Saturday, February 23, 2013

Can YOU Dig It?

An airstrip here in Mibu is something that the people here have dreamt of for many years now. About a year ago, the Mibu people decided they wanted to set out to finish the airstrip project they'd started so many years ago. The length of the airstrip was cleared, we measured it out, checked to see if the little strip of land allocated to the project has the appropriate length and grade and laid out the centerline. From there a map was made depicting areas that needed to be dug down and areas that need building up. It's a HUGE task requiring much labor. But the people want this airstrip, and to be honest, so do we.

The biggest and most obvious benefits of this airstrip for the Mibu community is a more consistent means of selling their coffee, and at a much fairer price. Currently the Mibus work all year on their coffee, only to be faced with the question after harvest of whether or not they'll even get paid. And if they do get paid, it's often not even half of what coffee is normally sold for. It's a rather hopeless situation, especially when faced with whether or not you want to hike over 11,000 kilograms of coffee on your backs, two days down the mountain! Other benefits include the possibility of selling their oranges (domestically available oranges are a rare find in this country and the Mibus have a huge harvest of them) and also increased ability to get seriously ill people to a hospital in town. There's no doubt an airstrip is a huge asset to the community. It's only a matter of actually building it. Again, it's a huge task.

Just the other day, we calculated that the people here have managed to move 300-400 tons of dirt in the last couple months! An astounding amount of work done with just 5 shovels, some bush knives, two heavy iron bars for digging out rock, and a whole lot of water. That's right... water! The Mibu people built two dams near the top of the area they're working right now. Each dam fills with around 3000 gallons of water or more. While it's filling with the runoff from the rain we get almost every day, people are digging and filling a ditch with loose dirt and stones.
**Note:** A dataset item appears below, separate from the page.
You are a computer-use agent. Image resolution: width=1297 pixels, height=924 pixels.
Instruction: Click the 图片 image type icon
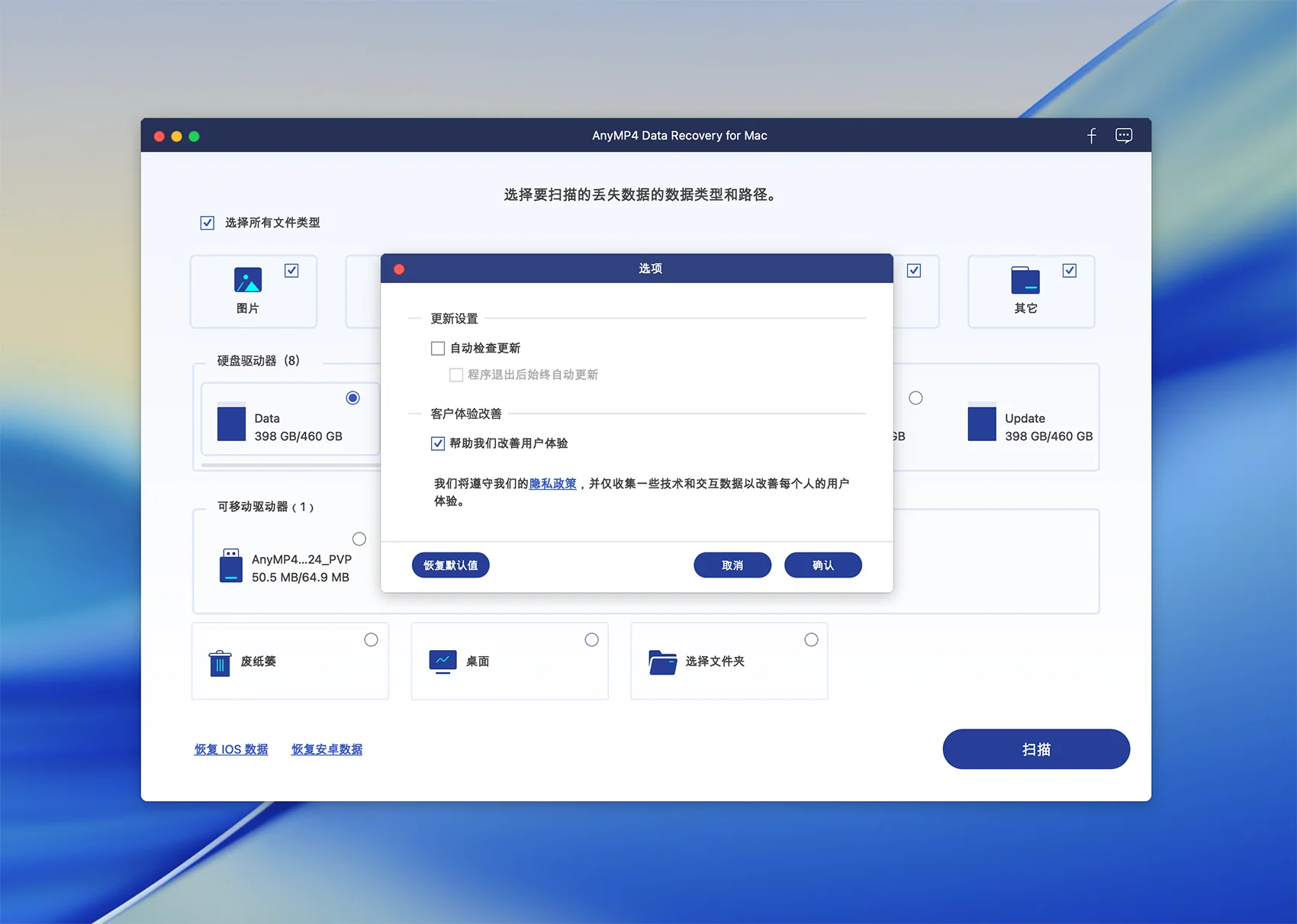click(248, 280)
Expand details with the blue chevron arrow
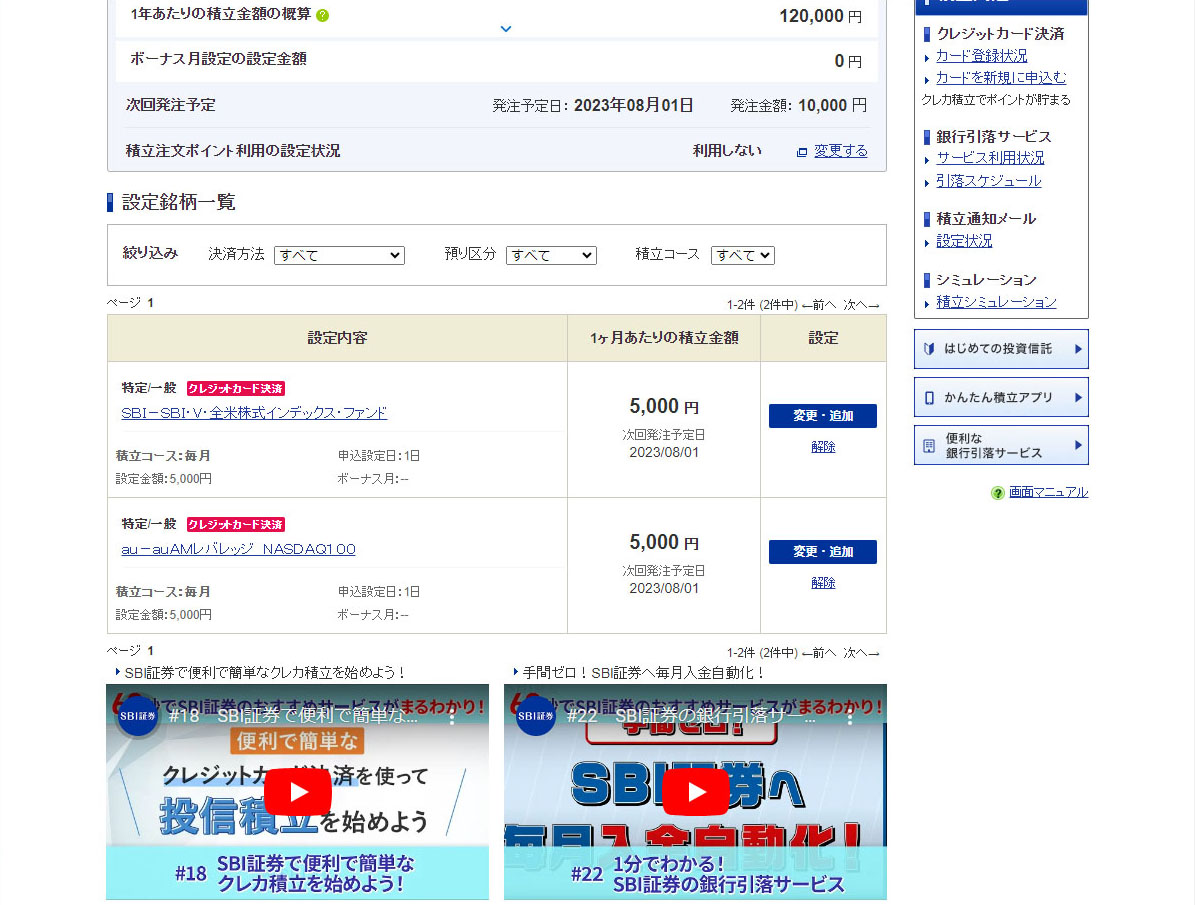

When full, the dammed up water is released, powerfully coursing it's ditched path down the mountain taking maybe 10-15 tons of dirt at a time and depositing it at the bottom, in a retaining wall. This method builds up areas quickly and with much less effort than manually lugging the stuff down.

While this airstrip, and the responsibility of building it, is entirely the Mibu people's, we support it as members of the community ourselves and are committed to providing some help while being sure not to overstep our bounds and making it our project. As part of this commitment Sun Valley Community Church has agreed to send a small team of people here to Mibu to work alongside the folks here in Mibu for about 10 days, helping carry out the plan that the Mibus have devised. It's a great chance to support their efforts, and also to be an encouragement to them. The details of the trip are still being ironed out. But so far it's looking like the trip is going to happen the last couple weeks of July.

While we may not be certain of all the details yet, there is one detail we are certain of... We need volunteers! We need people like you who want to invest some of their time and labor helping the community and the church in Mibu. Would you consider being a part of this team? It would be a great opportunity, say for a father and his capable son(s) to work together, or a single person, or a married couple. Whether you're younger, or older, maybe God has something here for you! It's a great chance not only to help with a real material need, but also to interact with the believers here with whom the people of Sun Valley Community Church have a long and fruitful partnership history. Can YOU dig it?

If you're even remotely interested be sure to take advantage of the chance this Sunday (tomorrow) to ask more questions about the trip. Look for Theresa Board and Lori Bastian out on the courtyard at the Sun Valley Community Church, Tempe campus sometime Sunday morning and get all your questions answered. Or if you're unable to make it Sunday morning, you can call Theresa at 480-299-8864.

(In the bigger picture, up toward the top of the hill is the double dam. Leading down from that is the ditch where excavated dirt is thrown. Toward the bottom are the retaining walls which fill with the dirt. In the other picture, a closer view of the retaining walls filling with dirt.)